Reply to  The Atmosphere Guy
July 8, 2018 5:57 pm

That sounds very much like what I have been observing of late as I save the daily earthnull pics. For example, note the surface winds moving northeast across the Indian Ocean. This pattern has been running strong for many months now. The result has been to push warm air masses north into Eastern Siberia. That is of great interest as I had noted about 5 years ago that when the NH gets hit by gsm cooling, the eastern region of Siberia experiences warming. Then others affirmed that this was correct when I made a comment regarding what I had seen. Guess what has been taking place in eastern Siberia over the last 5 months. Note the strong surface wind flows crossing the Indian Ocean, and the temps in Eastern Siberia. …https://earth.nullschool.net/#current/wind/surface/level/overlay=temp/orthographic=91.50,34.98,672/loc=90.351,15.322

Reply to  The Atmosphere Guy
July 9, 2018 3:19 am

As I have said this year could be the transitional year. Not many are calling for this and so far this year is cooperating. Both overall sea surface temperatures and global temperatures are lower in comparison to last year.
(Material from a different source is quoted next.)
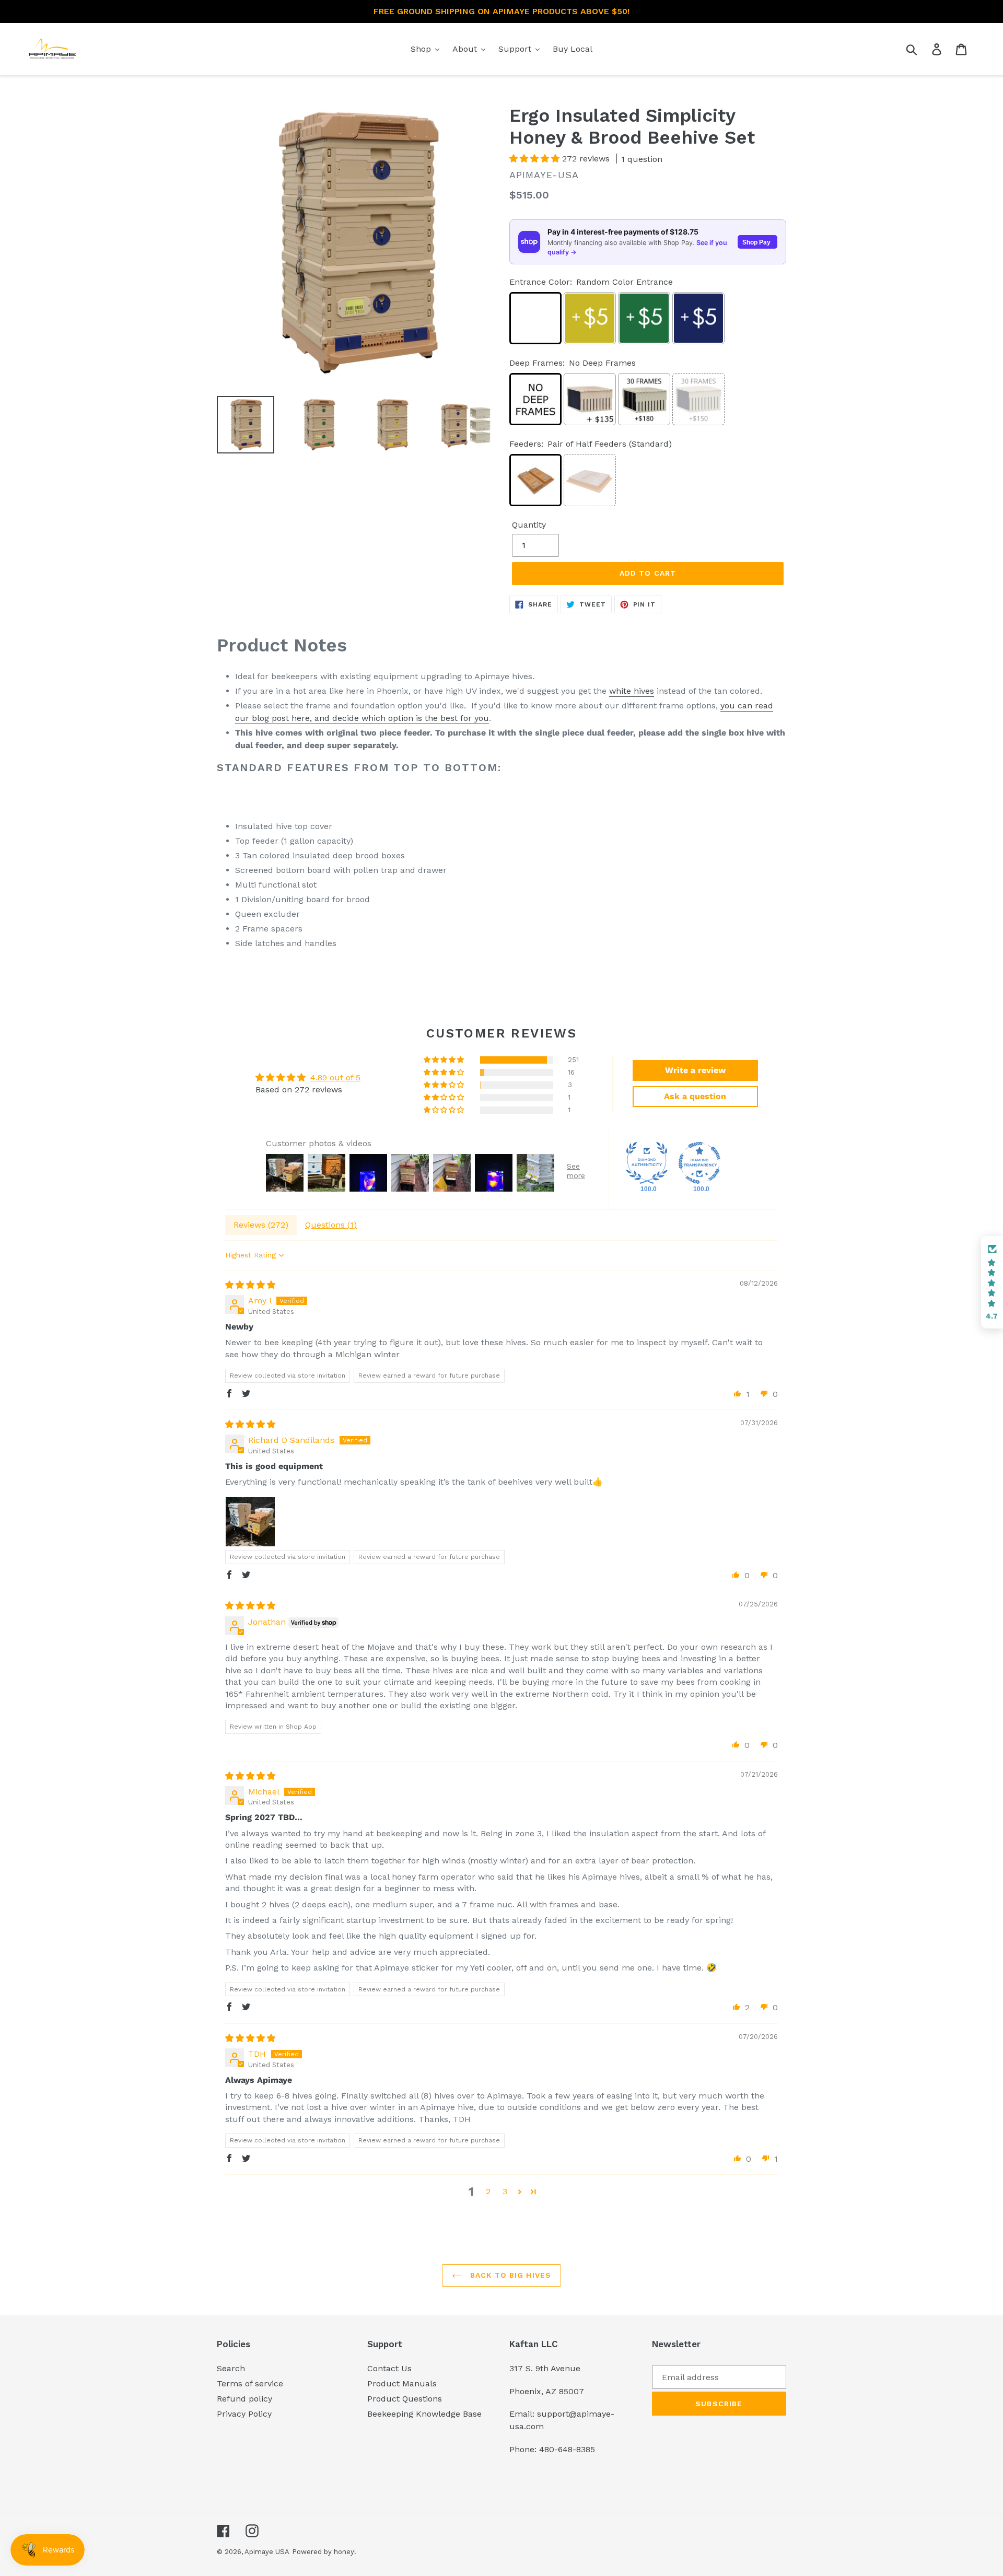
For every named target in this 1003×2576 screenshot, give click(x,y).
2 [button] (488, 2191)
One misconception that many have is the climate when it changes does not change slow and gradually. Climate transitions can take place in a decade or less and Ice Core data backs this up time and time again.

My two solar conditions are now in and only time is going to show how long and deep this new down trend in global temperature will be.

If the down turn continues I will be on very firm ground because I called for the down turn BEFORE it happened in addition to giving the reasons why and how.

Of course there will detractors which is always the case . They will be on the outside looking in. That was a song title by Little Anthony and Imperials around 1961 or so. I have about 30,000 records from back then. I am getting off topic.

In closing the only thing I care about is being correct.

Reply to  Salvatore Del Prete
July 10, 2018 4:18 am

Another day goes by with the oceanic surface temperatures and global temperatures continuing the down trend. Looking good.